Siento la maravilla de la vida en cada ser que me rodea. Me gustan algunas personas, pocas... Aquellas que respetan la vida de las arañas y miran a los perros callejeros con empatía. Me gustan quienes se asombran ante una piedra, una planta que se ha arraigado a la tierra y crece, o ante una hoja amarilla que flota sobre el río. Ellos son mis compañeros de andanzas.
Estas personas callan, y si hablan son pocas sus palabras; y muchas de ellas son sabias. Se prenden al corazón con suavidad y hacen la vida más llevadera, más fácil.

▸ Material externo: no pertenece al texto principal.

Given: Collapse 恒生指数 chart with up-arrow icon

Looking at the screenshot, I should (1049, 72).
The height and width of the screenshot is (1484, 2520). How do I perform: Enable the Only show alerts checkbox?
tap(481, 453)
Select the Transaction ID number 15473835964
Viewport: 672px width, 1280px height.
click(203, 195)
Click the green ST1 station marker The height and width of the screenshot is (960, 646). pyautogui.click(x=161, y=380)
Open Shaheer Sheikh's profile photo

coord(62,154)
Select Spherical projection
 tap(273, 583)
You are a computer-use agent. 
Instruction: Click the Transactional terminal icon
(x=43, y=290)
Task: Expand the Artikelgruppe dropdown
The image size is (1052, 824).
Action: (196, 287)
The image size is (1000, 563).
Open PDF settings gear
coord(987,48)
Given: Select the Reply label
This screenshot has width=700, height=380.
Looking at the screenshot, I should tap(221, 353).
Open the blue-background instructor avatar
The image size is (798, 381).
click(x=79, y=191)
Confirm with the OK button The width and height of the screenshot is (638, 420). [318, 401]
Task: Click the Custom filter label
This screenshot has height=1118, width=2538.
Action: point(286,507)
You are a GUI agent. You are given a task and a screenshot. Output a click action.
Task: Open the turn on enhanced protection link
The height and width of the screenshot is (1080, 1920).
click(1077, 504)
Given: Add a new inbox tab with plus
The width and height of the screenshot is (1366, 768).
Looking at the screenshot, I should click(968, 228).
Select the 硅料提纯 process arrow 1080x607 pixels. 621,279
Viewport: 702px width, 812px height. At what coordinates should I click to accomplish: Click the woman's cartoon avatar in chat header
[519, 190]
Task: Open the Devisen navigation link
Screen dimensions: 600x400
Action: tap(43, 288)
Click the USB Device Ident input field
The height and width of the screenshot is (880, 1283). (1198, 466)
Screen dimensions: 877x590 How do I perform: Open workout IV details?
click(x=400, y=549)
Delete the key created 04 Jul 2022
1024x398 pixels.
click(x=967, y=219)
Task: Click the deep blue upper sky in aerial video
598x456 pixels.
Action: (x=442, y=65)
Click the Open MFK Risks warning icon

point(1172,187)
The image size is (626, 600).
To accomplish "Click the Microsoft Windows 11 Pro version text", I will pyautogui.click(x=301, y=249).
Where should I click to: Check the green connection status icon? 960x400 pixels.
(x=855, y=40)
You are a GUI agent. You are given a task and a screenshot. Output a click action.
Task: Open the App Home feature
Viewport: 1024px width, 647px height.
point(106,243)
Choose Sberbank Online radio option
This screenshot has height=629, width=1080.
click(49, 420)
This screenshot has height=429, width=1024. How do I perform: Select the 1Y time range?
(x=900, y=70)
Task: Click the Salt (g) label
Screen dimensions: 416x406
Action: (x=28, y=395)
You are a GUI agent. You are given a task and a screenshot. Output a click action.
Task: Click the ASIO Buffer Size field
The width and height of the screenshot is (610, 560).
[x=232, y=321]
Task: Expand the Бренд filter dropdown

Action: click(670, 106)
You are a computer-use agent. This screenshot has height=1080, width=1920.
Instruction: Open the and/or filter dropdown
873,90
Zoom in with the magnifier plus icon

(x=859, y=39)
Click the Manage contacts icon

Su alegría es serena. Buscan la esencia y no les importa que su ropa esté vieja. Consideran un privilegio contemplar a una luciérnaga en una noche oscura. El alma la tienen íntegra y los sueños se les desbordan. Podría creerse que no caben en este mundo, pero están ahí, conscientes de su fragilidad (que a veces es su única fuerza). A veces se rompen en pedacitos y quedan sobre el suelo brillosos fragmentos de espejos.
No saben calcular porque están ocupados contemplándolo todo. Reconocen a los pájaros que sacan lombrices después de la lluvia y toman té limón o de monte.
A veces no encajan (no encajamos) en el mundo.